Named after the prominent nineteenth century African American educator and author, the Booker T. Washington Cemetery was one of the first Black cemeteries in the American Bottom. Dedicated in 1903 by R.M.C. Green, an African American undertaker from Edwardsville, the cemetery was to be a central site for the interment of Blacks from throughout the region. Prior to its founding, African American bodies were either banned or ghettoized to the margins of the region’s cemeteries. That cemeteries, like virtually all other spaces of American life, were segregated is perhaps not a surprise. Accepting Black bodies was essentially left to the prerogative of individual cemetery owners up until 1968, when the Supreme Court, in their ruling of Jones v. Meyer, effectively ended legal discrimination in the rental or sale of property. Writing in the brief that “all citizens shall have the same right, in every State and Territory, as is enjoyed by white citizens thereof to inherit, purchase, lease, sell, hold, and convey real and personal property,” the justices put forward a legal ruling that in principle, if not in fact, desegregated property ownership and rental—including the eternal rental of a burial plot.

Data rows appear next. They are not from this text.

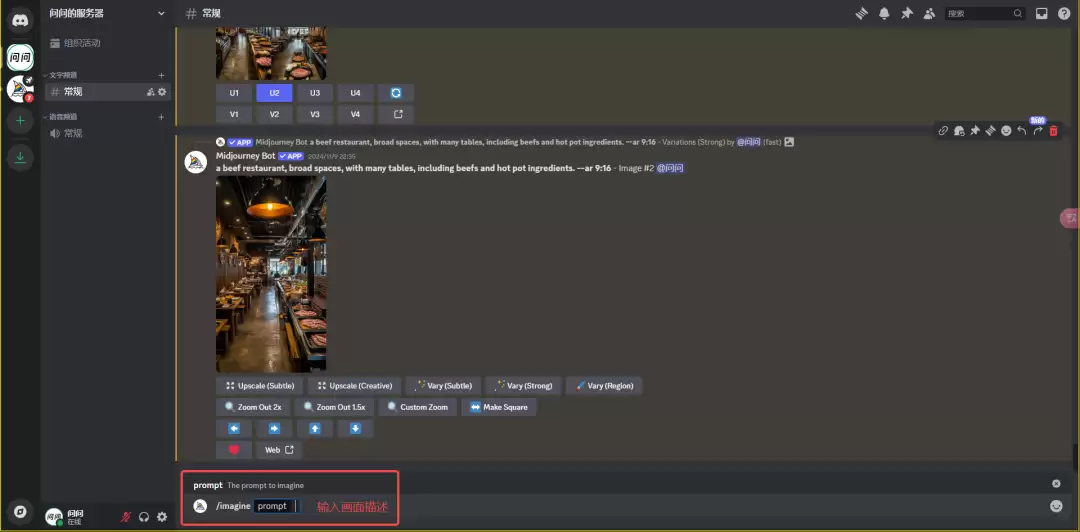Add a reaction with the message emoji icon
This screenshot has width=1080, height=532.
(1006, 131)
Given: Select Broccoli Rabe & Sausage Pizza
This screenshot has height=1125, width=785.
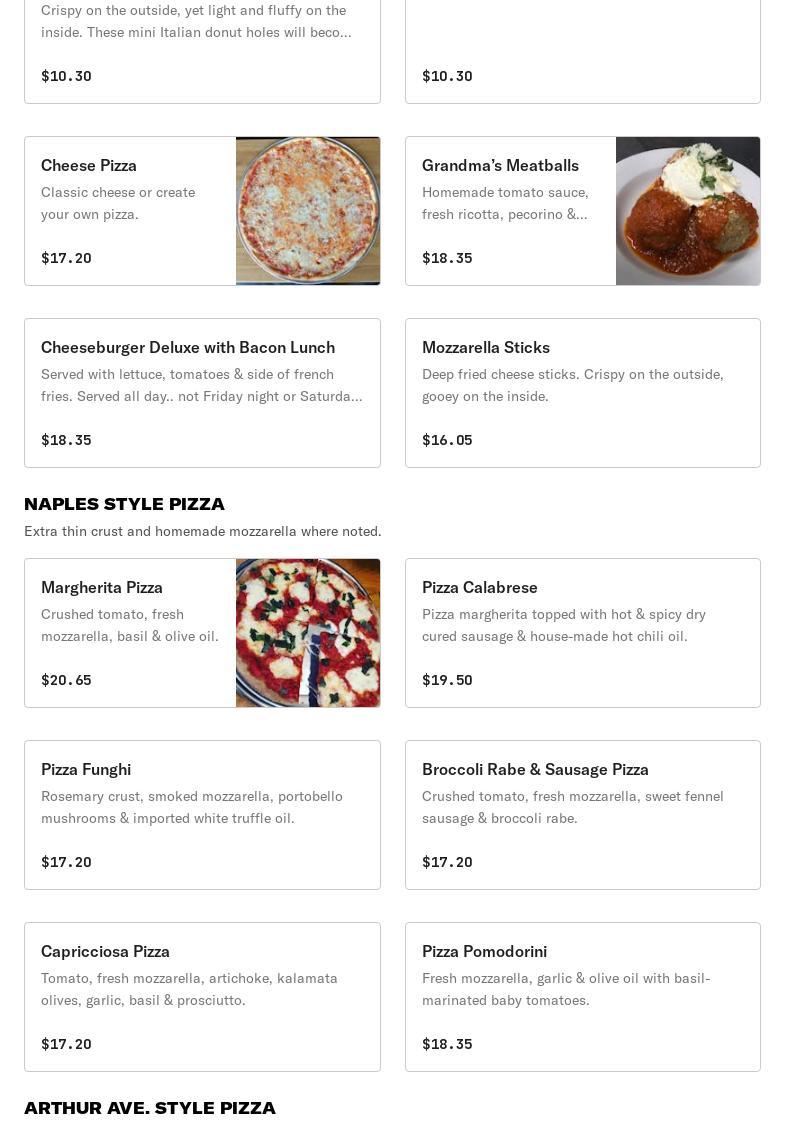Looking at the screenshot, I should (535, 769).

Responding to the racial exclusion of other cemetery managers, and building on a Black self-determination movement, the Booker T. Washington Cemetery received thousands of bodies through the first half of the twentieth century, until desegregation saw that trend gradually decline. Importantly, the Green brothers played a central role in supporting victims of the 1917 East St. Louis pogrom, and the cemetery received remains of many of the African Americans killed in the violence of that July. While the total number of interments is not known (numbers range from 2,000 to 12,000), the cemetery is known to have received the bodies of hundreds of children killed by influenza in the epidemic of 1918.
Currently, the cemetery sees sporadic upkeep—with annual cleanups removing brush and overgrowth from the remaining headstones.